On my first ship in 67, a new built Japanese tanker, whilst chipping the main deck , embedded in the steel plates were small areas of brass and copper left from when the steel had been manufactured. Later on on a vlcc we had a water driven lawn mower type scaling machine.
Who can remember those chipping gangs you could hire in Durban? We were on a lay-by berth in Durban on a tanker, this was when I was third mate and the tanker was actually my first ever ship but later on, we were carrying out major engine overhaul and pipe work renewal in the pump Room. Opposite us was a Dutch East India shipping company general cargo ship and they were having the hull, main deck and hatch covers hand chipped and painted by gangs, they started at 06:00 and went at it non stop until about 15:00 when the painters would take over.

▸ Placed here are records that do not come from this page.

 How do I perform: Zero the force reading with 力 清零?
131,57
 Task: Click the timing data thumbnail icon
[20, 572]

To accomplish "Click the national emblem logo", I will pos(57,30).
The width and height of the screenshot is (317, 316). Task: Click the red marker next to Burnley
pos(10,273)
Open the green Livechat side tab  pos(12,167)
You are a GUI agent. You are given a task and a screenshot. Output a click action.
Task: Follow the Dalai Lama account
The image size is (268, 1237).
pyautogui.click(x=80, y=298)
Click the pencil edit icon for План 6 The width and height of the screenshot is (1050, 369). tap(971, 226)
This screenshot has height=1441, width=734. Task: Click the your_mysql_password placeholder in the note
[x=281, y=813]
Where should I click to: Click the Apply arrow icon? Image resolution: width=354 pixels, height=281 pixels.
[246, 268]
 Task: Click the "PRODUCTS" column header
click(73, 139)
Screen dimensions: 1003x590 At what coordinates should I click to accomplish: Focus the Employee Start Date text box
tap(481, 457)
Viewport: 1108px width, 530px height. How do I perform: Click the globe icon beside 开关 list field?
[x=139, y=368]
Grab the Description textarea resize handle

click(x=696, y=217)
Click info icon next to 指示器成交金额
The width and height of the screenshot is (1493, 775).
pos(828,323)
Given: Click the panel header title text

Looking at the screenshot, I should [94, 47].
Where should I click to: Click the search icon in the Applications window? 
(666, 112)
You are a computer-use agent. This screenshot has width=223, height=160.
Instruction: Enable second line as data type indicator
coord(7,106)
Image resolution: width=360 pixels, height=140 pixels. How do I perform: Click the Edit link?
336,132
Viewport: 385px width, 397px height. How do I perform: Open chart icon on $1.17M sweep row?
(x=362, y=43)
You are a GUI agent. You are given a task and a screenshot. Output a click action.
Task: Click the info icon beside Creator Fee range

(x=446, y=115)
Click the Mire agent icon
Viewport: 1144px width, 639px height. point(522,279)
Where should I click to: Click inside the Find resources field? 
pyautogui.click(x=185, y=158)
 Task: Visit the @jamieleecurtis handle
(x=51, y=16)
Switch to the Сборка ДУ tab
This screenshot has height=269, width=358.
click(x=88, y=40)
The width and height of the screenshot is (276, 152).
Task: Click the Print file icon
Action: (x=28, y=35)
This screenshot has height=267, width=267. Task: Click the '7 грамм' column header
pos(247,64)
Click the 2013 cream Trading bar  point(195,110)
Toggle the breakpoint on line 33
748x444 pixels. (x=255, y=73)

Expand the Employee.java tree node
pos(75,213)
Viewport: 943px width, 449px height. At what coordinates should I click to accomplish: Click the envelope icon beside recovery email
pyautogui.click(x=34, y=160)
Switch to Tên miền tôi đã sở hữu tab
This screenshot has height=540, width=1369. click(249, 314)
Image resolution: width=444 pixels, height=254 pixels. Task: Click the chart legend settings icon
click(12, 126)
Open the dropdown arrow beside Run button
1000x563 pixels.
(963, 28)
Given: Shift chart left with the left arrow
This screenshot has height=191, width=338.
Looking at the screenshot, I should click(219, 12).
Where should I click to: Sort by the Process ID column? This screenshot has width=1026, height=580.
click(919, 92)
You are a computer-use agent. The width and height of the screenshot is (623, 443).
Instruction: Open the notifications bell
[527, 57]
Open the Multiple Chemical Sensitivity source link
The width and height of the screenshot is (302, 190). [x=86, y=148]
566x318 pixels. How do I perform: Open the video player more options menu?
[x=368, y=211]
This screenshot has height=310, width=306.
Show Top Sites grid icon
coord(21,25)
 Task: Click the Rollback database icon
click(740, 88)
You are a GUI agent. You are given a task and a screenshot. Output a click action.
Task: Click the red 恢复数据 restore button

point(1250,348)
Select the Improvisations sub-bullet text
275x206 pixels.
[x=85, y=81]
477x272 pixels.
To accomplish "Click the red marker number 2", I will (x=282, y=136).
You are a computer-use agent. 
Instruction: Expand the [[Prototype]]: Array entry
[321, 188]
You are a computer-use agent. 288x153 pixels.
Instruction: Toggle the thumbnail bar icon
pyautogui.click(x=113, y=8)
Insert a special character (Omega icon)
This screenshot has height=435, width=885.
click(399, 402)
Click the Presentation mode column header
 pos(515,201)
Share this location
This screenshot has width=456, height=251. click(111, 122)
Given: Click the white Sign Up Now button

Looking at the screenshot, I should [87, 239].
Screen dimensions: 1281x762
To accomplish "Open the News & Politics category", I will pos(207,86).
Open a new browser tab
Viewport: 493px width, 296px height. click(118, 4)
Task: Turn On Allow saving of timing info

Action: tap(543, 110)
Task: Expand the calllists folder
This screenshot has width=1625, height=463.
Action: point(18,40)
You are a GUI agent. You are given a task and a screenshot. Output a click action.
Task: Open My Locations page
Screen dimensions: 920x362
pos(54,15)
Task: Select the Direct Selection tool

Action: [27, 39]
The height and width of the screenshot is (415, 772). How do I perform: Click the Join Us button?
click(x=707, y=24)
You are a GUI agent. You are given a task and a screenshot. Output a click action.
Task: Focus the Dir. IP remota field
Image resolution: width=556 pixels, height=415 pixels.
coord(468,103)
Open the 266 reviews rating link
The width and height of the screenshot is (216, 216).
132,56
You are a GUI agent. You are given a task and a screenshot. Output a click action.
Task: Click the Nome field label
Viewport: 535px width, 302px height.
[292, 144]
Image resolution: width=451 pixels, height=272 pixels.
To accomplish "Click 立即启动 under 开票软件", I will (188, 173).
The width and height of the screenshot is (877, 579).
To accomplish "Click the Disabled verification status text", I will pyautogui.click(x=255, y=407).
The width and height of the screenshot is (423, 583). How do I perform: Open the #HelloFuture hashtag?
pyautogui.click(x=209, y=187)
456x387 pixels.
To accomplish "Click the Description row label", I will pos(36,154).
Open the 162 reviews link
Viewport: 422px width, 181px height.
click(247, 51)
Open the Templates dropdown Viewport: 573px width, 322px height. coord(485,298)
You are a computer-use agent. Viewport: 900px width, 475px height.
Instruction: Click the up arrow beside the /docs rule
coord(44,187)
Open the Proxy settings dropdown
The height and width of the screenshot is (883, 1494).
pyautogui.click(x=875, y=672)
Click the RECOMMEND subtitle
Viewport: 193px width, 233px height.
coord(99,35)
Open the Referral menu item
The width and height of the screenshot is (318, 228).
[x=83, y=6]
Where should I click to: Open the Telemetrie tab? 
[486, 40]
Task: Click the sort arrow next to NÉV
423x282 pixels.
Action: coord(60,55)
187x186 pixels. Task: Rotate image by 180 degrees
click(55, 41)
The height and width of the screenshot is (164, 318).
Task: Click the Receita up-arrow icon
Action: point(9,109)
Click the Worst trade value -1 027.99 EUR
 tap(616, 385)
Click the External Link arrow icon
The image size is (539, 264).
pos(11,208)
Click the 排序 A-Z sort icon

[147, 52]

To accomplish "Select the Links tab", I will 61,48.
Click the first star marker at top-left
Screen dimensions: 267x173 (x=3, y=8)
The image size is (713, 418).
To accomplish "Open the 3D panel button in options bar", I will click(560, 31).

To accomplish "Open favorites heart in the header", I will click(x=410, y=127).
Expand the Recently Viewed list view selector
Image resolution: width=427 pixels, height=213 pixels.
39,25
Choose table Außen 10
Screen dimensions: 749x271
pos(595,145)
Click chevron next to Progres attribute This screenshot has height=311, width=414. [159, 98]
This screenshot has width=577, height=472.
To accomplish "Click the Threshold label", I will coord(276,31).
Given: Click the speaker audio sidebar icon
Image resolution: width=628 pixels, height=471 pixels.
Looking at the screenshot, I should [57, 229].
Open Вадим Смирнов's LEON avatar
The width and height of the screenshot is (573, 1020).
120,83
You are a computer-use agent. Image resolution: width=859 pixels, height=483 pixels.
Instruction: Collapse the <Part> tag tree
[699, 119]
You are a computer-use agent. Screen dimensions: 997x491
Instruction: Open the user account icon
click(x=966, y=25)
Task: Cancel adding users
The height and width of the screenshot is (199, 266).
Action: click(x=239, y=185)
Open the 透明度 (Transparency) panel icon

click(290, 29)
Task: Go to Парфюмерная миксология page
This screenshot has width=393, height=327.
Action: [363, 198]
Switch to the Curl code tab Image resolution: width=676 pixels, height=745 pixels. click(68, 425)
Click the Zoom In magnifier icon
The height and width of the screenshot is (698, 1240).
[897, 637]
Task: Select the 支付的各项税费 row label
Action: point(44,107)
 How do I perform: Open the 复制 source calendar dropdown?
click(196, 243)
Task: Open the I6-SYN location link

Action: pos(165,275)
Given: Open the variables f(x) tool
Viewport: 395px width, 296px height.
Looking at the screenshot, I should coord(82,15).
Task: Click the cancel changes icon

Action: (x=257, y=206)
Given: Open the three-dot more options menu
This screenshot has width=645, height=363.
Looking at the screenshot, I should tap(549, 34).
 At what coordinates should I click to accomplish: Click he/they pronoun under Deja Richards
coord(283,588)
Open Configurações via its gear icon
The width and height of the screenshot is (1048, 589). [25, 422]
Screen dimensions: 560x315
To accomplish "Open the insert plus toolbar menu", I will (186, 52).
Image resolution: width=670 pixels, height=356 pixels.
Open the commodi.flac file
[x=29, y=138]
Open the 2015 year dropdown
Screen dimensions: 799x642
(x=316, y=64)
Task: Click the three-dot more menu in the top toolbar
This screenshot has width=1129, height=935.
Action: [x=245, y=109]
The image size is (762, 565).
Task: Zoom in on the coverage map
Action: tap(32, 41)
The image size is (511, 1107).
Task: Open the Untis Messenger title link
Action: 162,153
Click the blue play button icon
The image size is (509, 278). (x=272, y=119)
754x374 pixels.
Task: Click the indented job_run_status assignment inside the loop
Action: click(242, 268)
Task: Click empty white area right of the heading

The noise was horrendous , akin to standing next door to a hundred jack hammers.
At that time C.P were going through a cost cutting exercise so there had been a painting ban on for around a year and our hull was looking pretty rough, the boss of the chipping gangs offered to have his guys do the onshore hull side for some ridiculous low price, think something like $1500, but our superintendent knocked him back.
We were there for 10 days or so whilst globe engineering stripped the sulzer main engine down and refurbished all the cylinder liners, piston, bottom ends and cylinder heads plus renewal of 20 inch pipe sections in the pump Room, bends, elbows and straight sections.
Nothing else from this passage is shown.